The accountant for Becker Company wants to develop a balance sheet as of December 31, 2016....

The accountant for Becker Company wants to develop a balance sheet as of December 31, 2016. A review of the asset records has revealed the following information:

a. Asset A was purchased on July 1, 2014, for $30,000 and has been depreciated on the straight-line basis using an estimated life of six years and a residual value of $3,000.

b. Asset B was purchased on January 1, 2015, for $69,300. The straight-line method has been used for depreciation purposes. Originally, the estimated life of the asset was projected to be six years with a residual value of $6,300; however, at the beginning of 2016, the accountant learned that the remaining life of the asset was only three years with a residual value of $2,100.

c. Asset C was purchased on January 1, 2015, for $62,000. The double-declining-balance method has been used for depreciation purposes, with a four-year life and a residual value estimate of $5,000.

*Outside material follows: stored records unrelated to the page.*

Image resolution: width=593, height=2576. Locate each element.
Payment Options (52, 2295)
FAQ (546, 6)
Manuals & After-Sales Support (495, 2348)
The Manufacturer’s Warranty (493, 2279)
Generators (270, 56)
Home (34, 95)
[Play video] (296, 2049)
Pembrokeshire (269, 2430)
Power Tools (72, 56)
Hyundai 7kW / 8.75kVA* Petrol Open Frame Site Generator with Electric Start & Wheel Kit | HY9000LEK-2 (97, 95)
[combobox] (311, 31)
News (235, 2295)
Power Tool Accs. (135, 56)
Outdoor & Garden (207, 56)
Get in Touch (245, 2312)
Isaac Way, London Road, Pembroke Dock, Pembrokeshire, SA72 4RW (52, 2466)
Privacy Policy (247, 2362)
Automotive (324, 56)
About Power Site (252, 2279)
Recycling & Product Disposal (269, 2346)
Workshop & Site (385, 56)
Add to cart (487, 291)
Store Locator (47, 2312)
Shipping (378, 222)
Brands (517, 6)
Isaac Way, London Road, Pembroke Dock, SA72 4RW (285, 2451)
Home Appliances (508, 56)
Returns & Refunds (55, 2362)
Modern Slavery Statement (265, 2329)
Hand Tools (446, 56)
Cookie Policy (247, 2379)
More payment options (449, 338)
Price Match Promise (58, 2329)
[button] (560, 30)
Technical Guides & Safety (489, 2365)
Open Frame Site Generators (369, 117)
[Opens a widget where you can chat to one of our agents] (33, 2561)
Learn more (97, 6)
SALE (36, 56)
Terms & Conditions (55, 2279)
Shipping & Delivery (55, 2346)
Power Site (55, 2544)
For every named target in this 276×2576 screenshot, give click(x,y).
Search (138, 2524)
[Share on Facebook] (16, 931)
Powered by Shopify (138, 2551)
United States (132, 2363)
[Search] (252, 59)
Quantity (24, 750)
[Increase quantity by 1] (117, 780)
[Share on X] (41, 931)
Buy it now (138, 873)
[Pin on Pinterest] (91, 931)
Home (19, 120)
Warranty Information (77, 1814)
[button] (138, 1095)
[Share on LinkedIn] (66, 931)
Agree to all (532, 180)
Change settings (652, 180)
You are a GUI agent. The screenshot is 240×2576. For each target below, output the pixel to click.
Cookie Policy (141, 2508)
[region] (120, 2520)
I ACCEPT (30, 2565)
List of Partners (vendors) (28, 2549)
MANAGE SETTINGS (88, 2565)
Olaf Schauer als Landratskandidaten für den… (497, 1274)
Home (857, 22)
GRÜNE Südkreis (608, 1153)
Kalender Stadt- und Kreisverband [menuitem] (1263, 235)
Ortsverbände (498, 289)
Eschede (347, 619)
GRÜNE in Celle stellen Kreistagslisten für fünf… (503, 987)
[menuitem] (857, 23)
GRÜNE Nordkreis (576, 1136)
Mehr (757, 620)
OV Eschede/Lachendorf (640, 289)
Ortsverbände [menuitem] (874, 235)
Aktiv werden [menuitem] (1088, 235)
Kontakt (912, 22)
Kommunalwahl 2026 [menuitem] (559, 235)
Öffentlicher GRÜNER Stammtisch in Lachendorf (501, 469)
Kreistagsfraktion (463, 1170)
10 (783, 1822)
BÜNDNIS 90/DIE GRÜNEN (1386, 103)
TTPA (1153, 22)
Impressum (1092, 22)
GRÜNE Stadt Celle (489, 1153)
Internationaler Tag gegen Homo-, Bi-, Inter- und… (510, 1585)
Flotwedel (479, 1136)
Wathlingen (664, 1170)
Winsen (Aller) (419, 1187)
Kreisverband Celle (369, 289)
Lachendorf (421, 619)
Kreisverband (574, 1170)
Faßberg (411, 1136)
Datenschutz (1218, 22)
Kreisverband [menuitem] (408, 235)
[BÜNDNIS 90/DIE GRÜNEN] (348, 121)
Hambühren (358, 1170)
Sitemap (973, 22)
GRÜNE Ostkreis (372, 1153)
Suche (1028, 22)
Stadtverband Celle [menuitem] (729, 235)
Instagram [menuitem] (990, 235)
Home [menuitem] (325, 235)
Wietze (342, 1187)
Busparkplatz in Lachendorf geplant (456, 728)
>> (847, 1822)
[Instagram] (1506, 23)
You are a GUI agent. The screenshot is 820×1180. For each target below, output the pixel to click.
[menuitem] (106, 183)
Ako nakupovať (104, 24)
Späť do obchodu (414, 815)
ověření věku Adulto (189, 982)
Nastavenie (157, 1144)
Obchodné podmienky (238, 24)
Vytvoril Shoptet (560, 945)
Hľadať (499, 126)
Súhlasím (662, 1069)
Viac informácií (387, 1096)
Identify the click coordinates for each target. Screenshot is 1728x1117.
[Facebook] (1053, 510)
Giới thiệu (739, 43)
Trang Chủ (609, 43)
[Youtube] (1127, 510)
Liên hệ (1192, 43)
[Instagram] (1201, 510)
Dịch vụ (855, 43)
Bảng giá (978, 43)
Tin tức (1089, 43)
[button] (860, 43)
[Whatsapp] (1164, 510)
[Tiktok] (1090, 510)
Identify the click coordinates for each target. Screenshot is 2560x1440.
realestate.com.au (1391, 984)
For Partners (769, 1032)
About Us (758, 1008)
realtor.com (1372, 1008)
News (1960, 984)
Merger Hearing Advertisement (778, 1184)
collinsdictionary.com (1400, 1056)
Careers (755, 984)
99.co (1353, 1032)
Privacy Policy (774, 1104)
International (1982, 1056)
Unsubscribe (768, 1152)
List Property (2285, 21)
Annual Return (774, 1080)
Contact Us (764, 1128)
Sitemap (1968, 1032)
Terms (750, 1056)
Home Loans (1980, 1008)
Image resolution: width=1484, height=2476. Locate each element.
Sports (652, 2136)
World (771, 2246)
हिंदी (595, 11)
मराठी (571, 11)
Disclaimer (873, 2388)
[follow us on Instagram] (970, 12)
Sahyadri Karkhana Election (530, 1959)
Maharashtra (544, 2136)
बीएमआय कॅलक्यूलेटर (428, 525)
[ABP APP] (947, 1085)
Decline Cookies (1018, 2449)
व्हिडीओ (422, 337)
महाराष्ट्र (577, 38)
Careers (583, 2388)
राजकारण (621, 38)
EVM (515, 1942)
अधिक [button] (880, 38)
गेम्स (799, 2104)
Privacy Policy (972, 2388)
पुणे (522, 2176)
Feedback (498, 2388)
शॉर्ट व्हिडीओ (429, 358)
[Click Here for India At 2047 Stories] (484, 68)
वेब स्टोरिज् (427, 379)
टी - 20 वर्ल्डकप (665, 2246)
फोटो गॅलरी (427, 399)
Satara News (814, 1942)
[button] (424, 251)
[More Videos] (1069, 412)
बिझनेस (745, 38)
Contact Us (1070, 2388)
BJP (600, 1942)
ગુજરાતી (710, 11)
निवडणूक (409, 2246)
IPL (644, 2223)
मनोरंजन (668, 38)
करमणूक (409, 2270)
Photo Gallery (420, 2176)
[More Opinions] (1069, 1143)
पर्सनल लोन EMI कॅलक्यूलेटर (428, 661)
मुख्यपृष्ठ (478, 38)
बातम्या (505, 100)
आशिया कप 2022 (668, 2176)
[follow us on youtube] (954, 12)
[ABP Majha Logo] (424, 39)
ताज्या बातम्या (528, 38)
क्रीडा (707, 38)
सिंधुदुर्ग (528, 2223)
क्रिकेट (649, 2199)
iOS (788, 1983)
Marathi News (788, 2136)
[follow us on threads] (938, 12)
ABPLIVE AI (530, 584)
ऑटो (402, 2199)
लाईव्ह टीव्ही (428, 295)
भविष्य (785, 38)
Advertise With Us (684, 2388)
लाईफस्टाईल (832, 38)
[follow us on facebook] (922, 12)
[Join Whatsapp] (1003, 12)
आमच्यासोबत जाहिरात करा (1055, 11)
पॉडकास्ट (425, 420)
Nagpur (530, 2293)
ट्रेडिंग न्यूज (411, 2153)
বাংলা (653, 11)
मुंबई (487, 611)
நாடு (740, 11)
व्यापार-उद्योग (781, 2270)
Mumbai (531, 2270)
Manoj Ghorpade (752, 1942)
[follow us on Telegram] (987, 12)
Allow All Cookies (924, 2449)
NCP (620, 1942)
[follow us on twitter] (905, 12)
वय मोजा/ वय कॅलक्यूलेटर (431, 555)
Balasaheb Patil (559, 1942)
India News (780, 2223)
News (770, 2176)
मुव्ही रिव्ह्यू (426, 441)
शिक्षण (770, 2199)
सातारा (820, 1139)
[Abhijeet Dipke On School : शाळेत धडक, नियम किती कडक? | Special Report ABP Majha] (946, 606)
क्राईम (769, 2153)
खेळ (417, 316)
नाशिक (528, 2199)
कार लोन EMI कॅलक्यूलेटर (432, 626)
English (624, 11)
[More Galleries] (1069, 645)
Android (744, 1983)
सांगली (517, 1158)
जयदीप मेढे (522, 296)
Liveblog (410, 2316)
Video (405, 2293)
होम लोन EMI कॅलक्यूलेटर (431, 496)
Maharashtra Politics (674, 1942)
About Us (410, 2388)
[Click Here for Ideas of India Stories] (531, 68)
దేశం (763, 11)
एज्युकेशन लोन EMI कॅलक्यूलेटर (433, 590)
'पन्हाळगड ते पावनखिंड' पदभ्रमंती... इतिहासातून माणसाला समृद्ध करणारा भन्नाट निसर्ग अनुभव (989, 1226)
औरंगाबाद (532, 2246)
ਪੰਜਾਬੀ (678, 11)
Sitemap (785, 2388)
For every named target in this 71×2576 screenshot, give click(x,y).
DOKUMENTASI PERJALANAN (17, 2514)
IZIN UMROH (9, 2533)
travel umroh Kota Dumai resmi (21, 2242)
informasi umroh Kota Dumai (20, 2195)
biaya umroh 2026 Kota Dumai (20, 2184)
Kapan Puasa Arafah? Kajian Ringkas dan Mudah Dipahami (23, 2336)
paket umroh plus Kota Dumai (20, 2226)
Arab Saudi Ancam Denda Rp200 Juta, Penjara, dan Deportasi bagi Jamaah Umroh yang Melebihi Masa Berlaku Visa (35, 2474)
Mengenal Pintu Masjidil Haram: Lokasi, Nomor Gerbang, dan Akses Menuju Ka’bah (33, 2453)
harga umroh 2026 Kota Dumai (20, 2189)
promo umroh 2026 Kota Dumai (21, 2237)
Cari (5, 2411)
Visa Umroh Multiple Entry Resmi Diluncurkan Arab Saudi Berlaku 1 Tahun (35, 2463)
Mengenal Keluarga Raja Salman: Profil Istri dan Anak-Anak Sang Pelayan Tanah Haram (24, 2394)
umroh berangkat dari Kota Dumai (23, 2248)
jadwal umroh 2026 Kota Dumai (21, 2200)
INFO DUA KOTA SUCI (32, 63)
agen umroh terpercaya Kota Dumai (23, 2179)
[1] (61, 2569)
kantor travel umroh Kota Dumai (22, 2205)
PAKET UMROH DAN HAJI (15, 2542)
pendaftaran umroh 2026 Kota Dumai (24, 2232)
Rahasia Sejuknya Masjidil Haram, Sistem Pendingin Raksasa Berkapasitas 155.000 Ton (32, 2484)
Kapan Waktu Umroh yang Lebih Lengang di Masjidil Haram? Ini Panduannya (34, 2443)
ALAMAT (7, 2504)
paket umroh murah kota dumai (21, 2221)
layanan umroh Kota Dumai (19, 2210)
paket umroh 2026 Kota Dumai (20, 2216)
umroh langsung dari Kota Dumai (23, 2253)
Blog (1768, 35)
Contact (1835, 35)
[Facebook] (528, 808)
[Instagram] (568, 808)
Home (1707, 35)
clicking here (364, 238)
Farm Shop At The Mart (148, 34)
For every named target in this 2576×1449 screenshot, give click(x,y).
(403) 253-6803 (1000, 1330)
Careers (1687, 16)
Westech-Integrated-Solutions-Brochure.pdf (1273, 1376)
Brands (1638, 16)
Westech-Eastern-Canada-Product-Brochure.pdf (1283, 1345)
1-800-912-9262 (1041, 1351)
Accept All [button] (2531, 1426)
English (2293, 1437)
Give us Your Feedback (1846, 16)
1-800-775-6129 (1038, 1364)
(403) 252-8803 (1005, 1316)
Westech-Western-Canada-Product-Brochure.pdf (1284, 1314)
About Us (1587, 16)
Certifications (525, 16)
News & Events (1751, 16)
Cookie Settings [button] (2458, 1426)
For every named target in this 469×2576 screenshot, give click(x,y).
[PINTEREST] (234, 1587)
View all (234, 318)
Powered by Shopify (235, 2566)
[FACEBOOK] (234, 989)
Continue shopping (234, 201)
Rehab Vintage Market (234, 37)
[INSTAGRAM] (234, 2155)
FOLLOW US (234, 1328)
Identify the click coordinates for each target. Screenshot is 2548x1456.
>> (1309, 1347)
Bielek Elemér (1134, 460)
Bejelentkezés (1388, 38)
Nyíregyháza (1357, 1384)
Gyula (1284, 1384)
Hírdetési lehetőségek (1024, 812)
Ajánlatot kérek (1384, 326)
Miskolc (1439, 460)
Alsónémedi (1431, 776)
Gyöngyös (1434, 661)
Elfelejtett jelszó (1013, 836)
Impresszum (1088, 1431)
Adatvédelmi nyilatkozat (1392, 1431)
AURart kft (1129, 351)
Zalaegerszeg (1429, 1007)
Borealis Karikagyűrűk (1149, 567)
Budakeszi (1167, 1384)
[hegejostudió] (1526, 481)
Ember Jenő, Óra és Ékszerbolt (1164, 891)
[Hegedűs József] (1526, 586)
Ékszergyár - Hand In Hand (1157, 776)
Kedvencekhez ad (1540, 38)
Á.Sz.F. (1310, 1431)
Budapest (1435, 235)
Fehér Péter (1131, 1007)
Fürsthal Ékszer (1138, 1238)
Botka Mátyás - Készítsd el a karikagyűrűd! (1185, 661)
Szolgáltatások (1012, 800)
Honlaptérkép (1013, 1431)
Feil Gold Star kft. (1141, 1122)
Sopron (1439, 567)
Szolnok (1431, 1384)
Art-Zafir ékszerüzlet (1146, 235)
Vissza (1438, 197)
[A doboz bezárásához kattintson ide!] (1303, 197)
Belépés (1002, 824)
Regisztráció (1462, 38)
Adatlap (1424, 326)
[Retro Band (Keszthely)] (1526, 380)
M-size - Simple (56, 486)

Required: 1. Assume that these assets represent pieces of equipment. Calculate the acquisition cost, accumulated depreciation, and book value of each asset as of December 31, 2016.

2. How would the assets appear on the balance sheet on December 31, 2016?

3. Assume that Becker Company sold Asset B on January 2, 2017, for $24,900. Calculate the amount of the resulting gain or loss and prepare the journal entry for the sale. Where would the gain or loss appear on the income statement?